The Committee seeks to achieve maximum employment and inflation at the rate of 2 percent over the longer run. With inflation running persistently below this longer-run goal, the Committee will aim to achieve inflation moderately above 2 percent for some time so that inflation averages 2 percent over time and longer-term inflation expectations remain well anchored at 2 percent. The Committee expects to maintain an accommodative stance of monetary policy until these outcomes are achieved.
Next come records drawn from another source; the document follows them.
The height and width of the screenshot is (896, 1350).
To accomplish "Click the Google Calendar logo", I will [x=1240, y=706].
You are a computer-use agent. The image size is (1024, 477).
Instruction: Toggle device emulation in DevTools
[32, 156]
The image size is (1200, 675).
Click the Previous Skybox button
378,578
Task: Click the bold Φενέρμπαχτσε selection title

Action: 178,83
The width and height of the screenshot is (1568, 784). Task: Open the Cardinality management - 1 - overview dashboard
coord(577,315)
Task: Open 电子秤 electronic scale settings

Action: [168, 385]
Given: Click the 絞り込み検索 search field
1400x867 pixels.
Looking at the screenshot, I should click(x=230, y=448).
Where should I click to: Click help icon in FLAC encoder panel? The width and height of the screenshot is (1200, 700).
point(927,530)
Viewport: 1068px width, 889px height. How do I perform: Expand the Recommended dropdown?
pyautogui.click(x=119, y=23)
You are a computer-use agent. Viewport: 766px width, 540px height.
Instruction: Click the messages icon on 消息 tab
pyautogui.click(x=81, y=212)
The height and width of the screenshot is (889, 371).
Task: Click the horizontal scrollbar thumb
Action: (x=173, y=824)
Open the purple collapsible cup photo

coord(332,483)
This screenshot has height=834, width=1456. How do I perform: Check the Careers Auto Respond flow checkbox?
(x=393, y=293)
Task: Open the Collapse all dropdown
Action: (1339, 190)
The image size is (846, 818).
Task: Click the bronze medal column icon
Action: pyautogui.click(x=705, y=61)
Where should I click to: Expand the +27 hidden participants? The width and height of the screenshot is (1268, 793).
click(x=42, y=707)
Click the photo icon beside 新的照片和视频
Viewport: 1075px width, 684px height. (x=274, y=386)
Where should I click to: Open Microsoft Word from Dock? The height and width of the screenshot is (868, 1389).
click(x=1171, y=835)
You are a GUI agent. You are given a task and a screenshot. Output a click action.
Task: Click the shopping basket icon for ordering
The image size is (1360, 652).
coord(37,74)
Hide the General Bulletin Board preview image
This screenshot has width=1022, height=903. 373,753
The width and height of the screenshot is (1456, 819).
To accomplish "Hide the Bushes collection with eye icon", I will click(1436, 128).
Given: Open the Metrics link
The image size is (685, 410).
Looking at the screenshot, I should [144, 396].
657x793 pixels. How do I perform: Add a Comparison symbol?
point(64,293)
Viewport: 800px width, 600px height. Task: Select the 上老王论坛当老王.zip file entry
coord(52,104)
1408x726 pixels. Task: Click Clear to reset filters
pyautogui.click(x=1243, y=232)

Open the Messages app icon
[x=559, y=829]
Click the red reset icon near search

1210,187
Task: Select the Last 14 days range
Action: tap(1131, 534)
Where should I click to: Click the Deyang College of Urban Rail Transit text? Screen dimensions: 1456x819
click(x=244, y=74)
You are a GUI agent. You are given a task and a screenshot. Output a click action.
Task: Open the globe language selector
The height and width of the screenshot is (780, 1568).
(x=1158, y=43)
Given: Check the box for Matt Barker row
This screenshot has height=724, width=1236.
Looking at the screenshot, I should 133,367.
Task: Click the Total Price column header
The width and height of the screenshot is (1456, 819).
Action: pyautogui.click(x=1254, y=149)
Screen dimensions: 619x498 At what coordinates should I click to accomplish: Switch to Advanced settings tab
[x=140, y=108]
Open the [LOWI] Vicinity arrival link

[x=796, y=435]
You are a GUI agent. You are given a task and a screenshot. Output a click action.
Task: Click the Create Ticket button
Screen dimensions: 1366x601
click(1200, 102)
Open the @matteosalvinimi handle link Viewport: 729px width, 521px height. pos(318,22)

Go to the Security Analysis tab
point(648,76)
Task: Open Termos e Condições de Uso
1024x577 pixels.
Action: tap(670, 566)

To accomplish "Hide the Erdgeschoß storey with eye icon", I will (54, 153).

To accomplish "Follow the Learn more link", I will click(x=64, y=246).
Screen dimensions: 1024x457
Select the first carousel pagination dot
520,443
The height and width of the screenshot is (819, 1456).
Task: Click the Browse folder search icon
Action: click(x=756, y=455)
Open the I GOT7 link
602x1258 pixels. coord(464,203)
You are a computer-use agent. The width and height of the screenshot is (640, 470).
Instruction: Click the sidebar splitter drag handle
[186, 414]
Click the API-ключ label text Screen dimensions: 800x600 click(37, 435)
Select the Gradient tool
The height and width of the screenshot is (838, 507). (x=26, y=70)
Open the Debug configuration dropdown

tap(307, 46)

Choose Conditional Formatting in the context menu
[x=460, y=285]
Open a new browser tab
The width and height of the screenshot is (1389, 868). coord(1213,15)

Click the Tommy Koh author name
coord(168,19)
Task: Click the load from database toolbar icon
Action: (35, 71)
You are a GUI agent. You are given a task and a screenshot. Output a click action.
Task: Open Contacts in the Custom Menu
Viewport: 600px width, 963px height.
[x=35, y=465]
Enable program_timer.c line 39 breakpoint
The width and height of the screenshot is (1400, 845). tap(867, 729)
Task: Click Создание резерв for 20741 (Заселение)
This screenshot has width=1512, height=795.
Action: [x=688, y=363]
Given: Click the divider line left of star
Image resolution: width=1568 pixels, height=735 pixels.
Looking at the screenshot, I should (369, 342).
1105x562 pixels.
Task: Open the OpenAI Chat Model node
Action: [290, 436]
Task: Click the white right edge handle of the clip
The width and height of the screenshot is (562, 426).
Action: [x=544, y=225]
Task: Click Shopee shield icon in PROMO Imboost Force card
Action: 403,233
The Committee decided to keep the target range for the federal funds rate at 0 to 1/4 percent and expects it will be appropriate to maintain this target range until labor market conditions have reached levels consistent with the Committee's assessments of maximum employment and inflation has risen to 2 percent and is on track to moderately exceed 2 percent for some time. In addition, the Federal Reserve will continue to increase its holdings of Treasury securities by at least $80 billion per month and of agency mortgage-backed securities by at least $40 billion per month until substantial further progress has been made toward the Committee's maximum employment and price stability goals. These asset purchases help foster smooth market functioning and accommodative financial conditions, thereby supporting the flow of credit to households and businesses.
In assessing the appropriate stance of monetary policy, the Committee will continue to monitor the implications of incoming information for the economic outlook. The Committee would be prepared to adjust the stance of monetary policy as appropriate if risks emerge that could impede the attainment of the Committee's goals. The Committee's assessments will take into account a wide range of information, including readings on public health, labor market conditions, inflation pressures and inflation expectations, and financial and international developments.
Voting for the monetary policy action were Jerome H. Powell, Chair; John C. Williams, Vice Chair; Michelle W. Bowman; Lael Brainard; Richard H. Clarida; Patrick Harker; Robert S. Kaplan; Neel Kashkari; Loretta J. Mester; and Randal K. Quarles."